→ EXCERPT:
......

Opinion
CASE NO. 6:16-CV-01701
03-18-2019
BY CONSENT OF THE PARTIES
MEMORANDUM RULING & ORDER
Currently pending is a Motion to Reconsider, pursuant to Federal Rule of Civil Procedure 54(b), filed by Plaintiffs, Richard Sapienza ("Sapienza"), individually and/or derivatively as member and manager on behalf of Advanced Applied Research, LLC ("AAR") (collectively, "Plaintiffs"), as well as exhibits filed separately in support thereof [Rec. Docs. 235, 240]. The motion urges the Court to reconsider its memorandum ruling and judgment [Rec. Docs. 233, 234], which granted in part and denied in part two motions for summary judgment and to sever, filed by Defendants David O. Trahan, Chem Advances, LLC, and Cypress Technologies, LLC [Rec. Doc. 173]; and Defendants Ben D. Davis and Tarrytown Ventures, LP [Rec. Doc. 176] (collectively, "Defendants"). For the reasons that follow, the motion is DENIED.
As Plaintiffs' motion acknowledges, "[t]he Federal Rules of Civil Procedure do not recognize a motion for reconsideration per se." "Nevertheless, motions requesting reconsideration of court orders have been construed as falling under Rule 54(b), Rule 59(e), or Rule 60(b) of the Federal Rules of Civil Procedure." "Rules 59 and 60 apply only to final judgments." When a party seeks reconsideration of an order that adjudicates fewer than all the claims among all of the parties, then Rule 54(b) controls. "Under Rule 54(b), the district court possesses the inherent power to reconsider, rescind, or modify an interlocutory order for cause seen by it to be sufficient." Rule 54(b) provides that an order that adjudicates fewer than all the claims among all the parties "may be revised at any time" before the entry of a final judgment. That said, "[r]econsideration of a judgment after its entry is an extraordinary remedy that should be used sparingly."
Cormier v. Turnkey Cleaning Servs., L.L.C., 295 F. Supp. 3d 717, 719 (W.D. La. 2017) (citing Shield Pack, LLC v. CDF Corp., 2010 WL 4719431, *1 (W.D. La. 2010)).
Id. (citing Collins v. Brice Building Co., LLC, 2013 WL 121655, *2 (E.D. La. 2013) (and cases cited therein)).
Id.
Id. at 719-20.

......

→ REQUIREMENTS:
(a) Under which rule of civil procedure did the Plaintiffs file their Motion to Reconsider, according to the ruling?
(b) According to the ruling, why does Rule 54(b), rather than Rule 59 or Rule 60, govern a request to reconsider an order that adjudicates fewer than all the claims among all the parties?
Answer using only the ruling.

→ DATA PROVIDED:
......

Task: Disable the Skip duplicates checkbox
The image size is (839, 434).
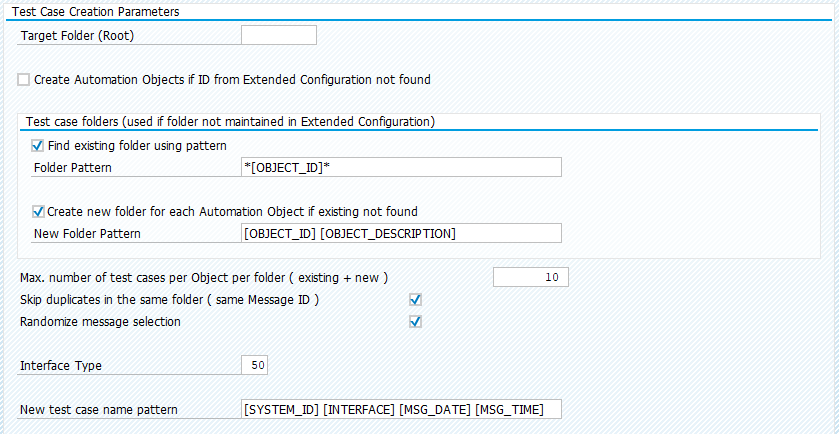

......

→ ANSWER LIST:
(a) Federal Rule of Civil Procedure 54(b).

(b) Rules 59 and 60 apply only to final judgments. An order that adjudicates fewer than all the claims among all the parties is interlocutory, so Rule 54(b) controls. Under that rule, the order may be revised at any time before a final judgment is entered.